Lee said that while competitors are trying to increase their market share by upping their advertising budgets and pricing promotions aggressively, Olive Garden is trying to take advantage of the strong consumer environment. He added that Olive Garden will not change its promotional strategy as long as it meets its same-store sales in the latter half of the year.

Darden reported fiscal second-quarter net income of $115.6 million, or 92 cents per share, up from $84.7 million, or 67 cents per share, a year earlier.

Excluding items, Darden earned $135.3 million, or 92 cents per share, from continuing operations, topping the 91 cents per share expected by analysts surveyed by Refinitiv.

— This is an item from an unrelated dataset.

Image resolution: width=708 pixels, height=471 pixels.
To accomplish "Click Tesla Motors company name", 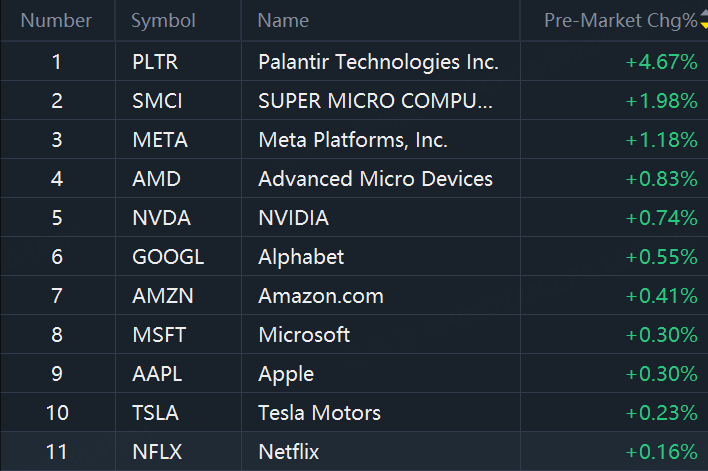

Net sales rose 4.9 percent to $1.97 billion, missing expectations of $1.98 billion.

The restaurant company raised its full-year forecast, saying it now expects to earn between $5.60 and $5.70 per share for the fiscal year and to see same-store sales growth of 2.5 percent. Those numbers largely match analysts' estimates of same-store sales growth of 2.5 percent and earnings of $5.65 per share.

Last quarter, Darden said it expected same-store sales to increase within a range of 2.0 percent to 2.5 percent. It also said it expected to earn $5.52 to $5.65 per share for the year.

Darden shares were up 3.65 percent in Tuesday's premarket. They are up nearly 3 percent since the start of the year, putting the restaurant operator's market value at $12.3 billion.